Molecular Mechanism for Endothelin-1–Induced Stress-Fiber Formation: Analysis of G Proteins Using a Mutant EndothelinAReceptor

Abstract

The purposes of the present study were to clarify the significance of the palmitoylation site and the cytoplasmic tail of the endothelin_A receptor (ET_AR) in coupling with G proteins and to determine the subtypes of G protein that are involved in actin stress-fiber formation in Chinese hamster ovary cells that stably express ET_AR (CHO-ET_AR). For these purposes, we constructed CHO cells stably expressing an unpalmitoylated (Cys³⁸³Cys^385–388→Ser³⁸³Ser^385–388) ET_AR (CHOSerET_AR) and a series of truncated ET_ARs that lacked the cytoplasmic tail downstream of either of the five cysteine residues (Cys³⁸³Cys^385–388). All truncated ET_ARs but not SerET_AR failed to stimulate adenylyl cyclase.
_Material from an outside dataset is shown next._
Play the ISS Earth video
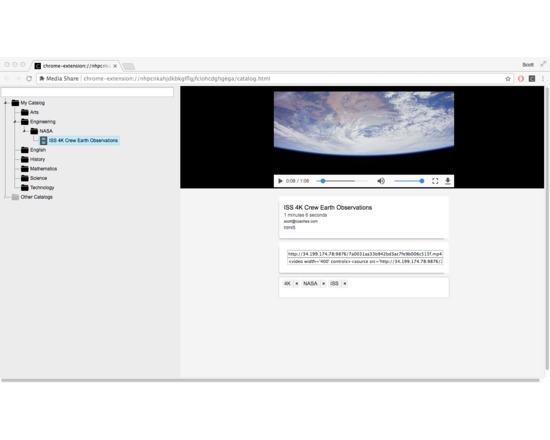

With the truncated ET_ARs holding Cys³⁸⁵, ET-1 stimulated formation of inositol phosphates, but such stimulation failed with truncated ET_ARs lacking Cys³⁸⁵. With wild-type ET_ARs, ET-1 induced actin stress-fiber formation, which was inhibited by (R)-(+)-trans-N-(4-pyridyl)-4-(1-aminoethyl)-cyclohexanecarboxamide (Y-27632), a Rho-associated coiled-coil–forming protein kinase (ROCK) inhibitor. The formation was unaffected by 1-(6-{[17β-3-methoxyestra-1,3.5(10)-trien-17-yl] amino}hexyl)-1Hpyrrole-2,5-dione (U73122), a phospholipase C (PLC) inhibitor, or dominant negative mutants of G₁₂ (G₁₂G228A) or G₁₃ (G₁₃G225A), whereas it was inhibited by U73122 in combination with G₁₂G228A but not G₁₃G225A. Dibutyryl cAMP alone did not induce stress-fiber formation. With unpalmitoylated or truncated ET_ARs, the formation was sensitive to G₁₂G228A or U73122, respectively. These results indicate that 1) Cys³⁸⁵ of ET_AR is critical for coupling with G_q, 2) the cytoplasmic tail downstream of the palmitoylation sites of ET_AR is essential for coupling with G_s and G₁₂, and 3) the signal for ET-1–induced stress-fiber formation is transmitted through the G_q/PLC- and G₁₂-dependent pathway to the Rho/ROCK system.